The device garnered formal FDA endorsement back in 2002. Despite approval, though, regulators expressed explicit concerns regarding their lack of basic knowledge about the device. A recent Consumer Affairs article stresses that “they knew little about the long-term side effects” relevant to implant-linked procedures.
And there is this, too: Although Essure continues to receive kudos from a select audience of commentators and enthusiasts, growing evidence points to material problems occurring in high numbers for product users. The American College of Obstetricians and Gynecologists steadfastly continues to endorse the implant, while injury-focused data simultaneously piles up to an alarming degree.

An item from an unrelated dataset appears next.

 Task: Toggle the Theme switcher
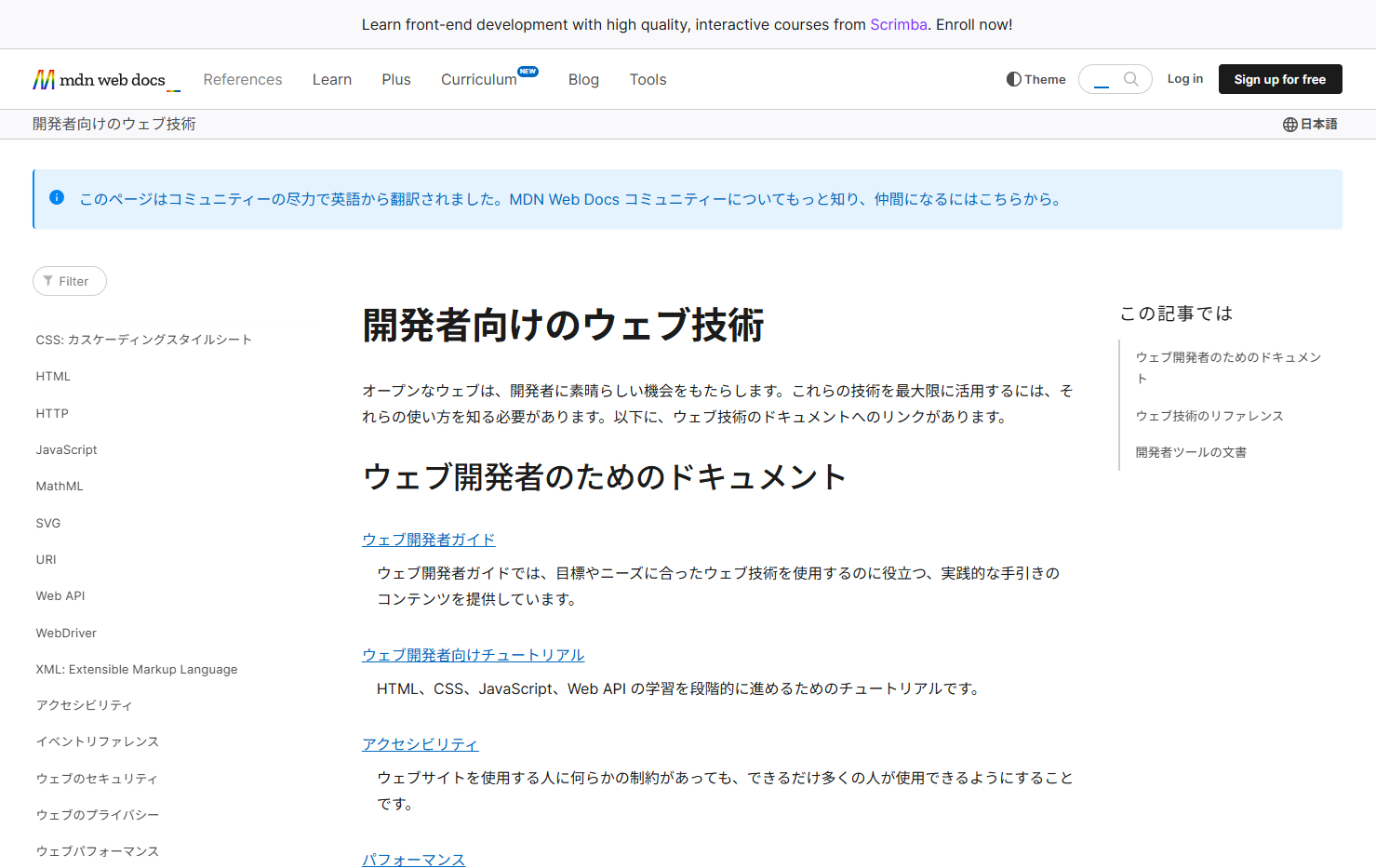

To wit: Reportedly, close to 27,000 complaints citing Essure-tied health problems have been filed online with the FDA. And many thousands of Essure product liability lawsuits have been filed across the United States. One research estimate posits more than 300 fetal fatalities linked with Essure implants (a startling and tragic result clearly at odds with Essure’s purpose of preventing pregnancies).
Such adverse information has noticeably put Bayer on edge, with the company likely being additionally rattled by a disparaging documentary on the implant entitled The Bleeding Edge that is imminently scheduled for major release. Bayer executives recently announced that 2018 will be the last year during which Essure will be sold in the United States.
Although advocates’ pressure has resulted in so-called “black box” warnings being affixed on Essure labeling, product opponents want far greater safeguards in place applicable to the implant.
Their bottom-line goal is this: Essure’s flat disappearance globally.